* **Raw data**:
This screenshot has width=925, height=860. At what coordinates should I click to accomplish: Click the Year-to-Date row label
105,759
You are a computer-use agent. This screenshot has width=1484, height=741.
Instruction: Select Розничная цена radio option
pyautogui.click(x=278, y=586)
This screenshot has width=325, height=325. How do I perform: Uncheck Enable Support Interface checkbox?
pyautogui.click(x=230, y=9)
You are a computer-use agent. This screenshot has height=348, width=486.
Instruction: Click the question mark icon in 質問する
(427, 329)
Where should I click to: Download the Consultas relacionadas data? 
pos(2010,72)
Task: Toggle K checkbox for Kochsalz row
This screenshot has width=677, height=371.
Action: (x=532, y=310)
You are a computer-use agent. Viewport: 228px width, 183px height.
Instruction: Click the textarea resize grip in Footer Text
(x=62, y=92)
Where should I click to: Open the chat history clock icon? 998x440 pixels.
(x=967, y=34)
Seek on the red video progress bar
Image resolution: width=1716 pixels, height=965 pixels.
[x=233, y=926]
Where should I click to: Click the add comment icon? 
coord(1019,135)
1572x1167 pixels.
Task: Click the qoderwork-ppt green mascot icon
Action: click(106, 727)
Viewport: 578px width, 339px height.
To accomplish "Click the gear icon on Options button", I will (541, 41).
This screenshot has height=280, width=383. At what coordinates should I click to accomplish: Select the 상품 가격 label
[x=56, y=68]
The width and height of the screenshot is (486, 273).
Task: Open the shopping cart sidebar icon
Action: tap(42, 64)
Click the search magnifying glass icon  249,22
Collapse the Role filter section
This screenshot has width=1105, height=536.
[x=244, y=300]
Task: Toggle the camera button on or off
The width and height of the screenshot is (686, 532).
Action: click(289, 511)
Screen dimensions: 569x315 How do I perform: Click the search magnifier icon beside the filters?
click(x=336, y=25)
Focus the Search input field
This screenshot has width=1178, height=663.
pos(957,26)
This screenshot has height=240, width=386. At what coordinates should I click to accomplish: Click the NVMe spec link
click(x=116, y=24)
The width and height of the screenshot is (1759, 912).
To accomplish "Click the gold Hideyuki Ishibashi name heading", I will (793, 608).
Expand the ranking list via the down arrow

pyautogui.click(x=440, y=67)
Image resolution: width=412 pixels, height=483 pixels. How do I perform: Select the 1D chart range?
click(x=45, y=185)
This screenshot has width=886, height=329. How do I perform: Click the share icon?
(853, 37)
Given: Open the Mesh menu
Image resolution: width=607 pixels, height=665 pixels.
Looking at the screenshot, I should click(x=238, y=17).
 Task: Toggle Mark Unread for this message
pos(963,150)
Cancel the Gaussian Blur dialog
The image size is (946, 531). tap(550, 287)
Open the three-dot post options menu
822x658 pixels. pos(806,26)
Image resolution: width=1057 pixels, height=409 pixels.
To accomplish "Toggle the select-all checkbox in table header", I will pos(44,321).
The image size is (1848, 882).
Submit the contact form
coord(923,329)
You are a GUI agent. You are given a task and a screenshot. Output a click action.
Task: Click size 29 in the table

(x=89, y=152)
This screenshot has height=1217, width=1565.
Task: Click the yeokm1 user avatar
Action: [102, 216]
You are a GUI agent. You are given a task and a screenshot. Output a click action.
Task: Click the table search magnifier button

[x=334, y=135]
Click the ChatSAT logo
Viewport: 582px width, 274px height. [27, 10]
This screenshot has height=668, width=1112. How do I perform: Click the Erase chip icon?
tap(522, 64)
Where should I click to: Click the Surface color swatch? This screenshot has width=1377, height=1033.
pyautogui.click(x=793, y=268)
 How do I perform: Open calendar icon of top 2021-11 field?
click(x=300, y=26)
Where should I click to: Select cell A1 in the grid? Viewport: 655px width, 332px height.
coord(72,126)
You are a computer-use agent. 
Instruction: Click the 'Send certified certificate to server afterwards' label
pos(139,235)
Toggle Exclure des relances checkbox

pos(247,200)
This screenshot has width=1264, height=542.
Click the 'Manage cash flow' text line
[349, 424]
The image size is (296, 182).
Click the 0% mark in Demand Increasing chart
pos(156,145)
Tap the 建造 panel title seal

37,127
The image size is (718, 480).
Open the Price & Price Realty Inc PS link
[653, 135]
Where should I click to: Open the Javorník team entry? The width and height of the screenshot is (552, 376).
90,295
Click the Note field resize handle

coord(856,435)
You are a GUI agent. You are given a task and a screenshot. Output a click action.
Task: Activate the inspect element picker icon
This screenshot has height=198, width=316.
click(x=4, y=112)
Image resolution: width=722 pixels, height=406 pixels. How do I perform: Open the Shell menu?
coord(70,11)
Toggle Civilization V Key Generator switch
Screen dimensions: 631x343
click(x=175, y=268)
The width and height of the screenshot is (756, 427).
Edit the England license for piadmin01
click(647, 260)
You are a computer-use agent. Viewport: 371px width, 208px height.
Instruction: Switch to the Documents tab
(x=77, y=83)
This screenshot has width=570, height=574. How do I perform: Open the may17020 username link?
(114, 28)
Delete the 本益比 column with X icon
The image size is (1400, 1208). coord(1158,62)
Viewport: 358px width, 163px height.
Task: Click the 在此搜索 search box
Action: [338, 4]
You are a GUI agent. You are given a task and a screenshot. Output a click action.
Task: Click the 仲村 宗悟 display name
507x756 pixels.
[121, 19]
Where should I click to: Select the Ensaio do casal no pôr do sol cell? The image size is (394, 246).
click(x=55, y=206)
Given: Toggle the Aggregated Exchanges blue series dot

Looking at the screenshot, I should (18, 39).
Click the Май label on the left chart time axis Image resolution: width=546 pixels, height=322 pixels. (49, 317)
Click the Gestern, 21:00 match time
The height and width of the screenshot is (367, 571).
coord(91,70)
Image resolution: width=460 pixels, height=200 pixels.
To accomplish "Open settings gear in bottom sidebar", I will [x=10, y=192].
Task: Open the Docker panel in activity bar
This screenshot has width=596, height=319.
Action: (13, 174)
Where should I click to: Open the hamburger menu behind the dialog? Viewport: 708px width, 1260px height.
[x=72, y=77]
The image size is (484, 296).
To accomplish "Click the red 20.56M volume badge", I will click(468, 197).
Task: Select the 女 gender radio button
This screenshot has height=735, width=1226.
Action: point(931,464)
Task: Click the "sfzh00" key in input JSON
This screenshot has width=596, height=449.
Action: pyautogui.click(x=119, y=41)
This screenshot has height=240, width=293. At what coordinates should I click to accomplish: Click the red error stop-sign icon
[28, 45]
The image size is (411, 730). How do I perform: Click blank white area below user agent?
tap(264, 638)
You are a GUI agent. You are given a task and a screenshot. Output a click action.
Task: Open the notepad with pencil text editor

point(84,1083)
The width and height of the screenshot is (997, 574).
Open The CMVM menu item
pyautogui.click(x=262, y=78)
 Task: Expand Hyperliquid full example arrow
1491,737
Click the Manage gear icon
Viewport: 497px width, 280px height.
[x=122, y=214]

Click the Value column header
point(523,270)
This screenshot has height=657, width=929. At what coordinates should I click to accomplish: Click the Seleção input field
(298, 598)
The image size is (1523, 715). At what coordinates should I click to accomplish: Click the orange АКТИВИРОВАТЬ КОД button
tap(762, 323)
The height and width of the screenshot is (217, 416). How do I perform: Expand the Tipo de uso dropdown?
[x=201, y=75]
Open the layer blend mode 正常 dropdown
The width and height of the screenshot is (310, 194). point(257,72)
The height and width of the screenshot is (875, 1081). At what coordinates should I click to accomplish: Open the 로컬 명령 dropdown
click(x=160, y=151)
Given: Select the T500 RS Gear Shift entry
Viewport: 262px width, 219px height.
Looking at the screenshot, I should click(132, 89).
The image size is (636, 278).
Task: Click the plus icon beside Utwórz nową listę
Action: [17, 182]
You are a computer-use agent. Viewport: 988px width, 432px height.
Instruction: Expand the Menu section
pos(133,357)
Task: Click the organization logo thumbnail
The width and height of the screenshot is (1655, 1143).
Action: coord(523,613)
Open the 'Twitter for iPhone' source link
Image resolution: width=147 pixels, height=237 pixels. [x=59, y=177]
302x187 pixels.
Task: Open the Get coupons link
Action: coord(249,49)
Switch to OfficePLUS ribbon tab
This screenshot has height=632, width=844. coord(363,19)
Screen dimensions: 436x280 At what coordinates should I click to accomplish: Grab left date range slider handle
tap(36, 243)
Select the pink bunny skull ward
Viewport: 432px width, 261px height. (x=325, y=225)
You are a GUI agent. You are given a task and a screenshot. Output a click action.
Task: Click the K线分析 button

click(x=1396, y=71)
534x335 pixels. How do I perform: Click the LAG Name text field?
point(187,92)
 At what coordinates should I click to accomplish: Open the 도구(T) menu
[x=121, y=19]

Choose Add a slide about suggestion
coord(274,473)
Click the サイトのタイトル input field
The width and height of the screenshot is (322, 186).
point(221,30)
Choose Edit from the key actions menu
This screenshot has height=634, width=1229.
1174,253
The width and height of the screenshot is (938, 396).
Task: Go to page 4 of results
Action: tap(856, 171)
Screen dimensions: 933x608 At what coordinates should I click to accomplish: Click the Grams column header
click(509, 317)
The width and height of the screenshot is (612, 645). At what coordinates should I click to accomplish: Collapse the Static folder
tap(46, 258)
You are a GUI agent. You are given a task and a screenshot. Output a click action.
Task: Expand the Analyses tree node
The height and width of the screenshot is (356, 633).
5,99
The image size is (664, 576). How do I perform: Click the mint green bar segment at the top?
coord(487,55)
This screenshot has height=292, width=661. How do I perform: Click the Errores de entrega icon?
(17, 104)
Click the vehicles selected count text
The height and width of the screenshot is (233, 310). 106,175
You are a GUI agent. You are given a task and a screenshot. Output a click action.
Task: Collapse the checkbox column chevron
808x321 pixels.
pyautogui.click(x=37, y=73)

* **What to do**: Put every line of the items above, from the very first one down through the line containing "pyautogui.click(x=230, y=9)", into a JSON list of strings with one string per line, skipping blank lines.

* **In response**:
[
  "This screenshot has width=925, height=860. At what coordinates should I click to accomplish: Click the Year-to-Date row label",
  "105,759",
  "You are a computer-use agent. This screenshot has width=1484, height=741.",
  "Instruction: Select Розничная цена radio option",
  "pyautogui.click(x=278, y=586)",
  "This screenshot has width=325, height=325. How do I perform: Uncheck Enable Support Interface checkbox?",
  "pyautogui.click(x=230, y=9)"
]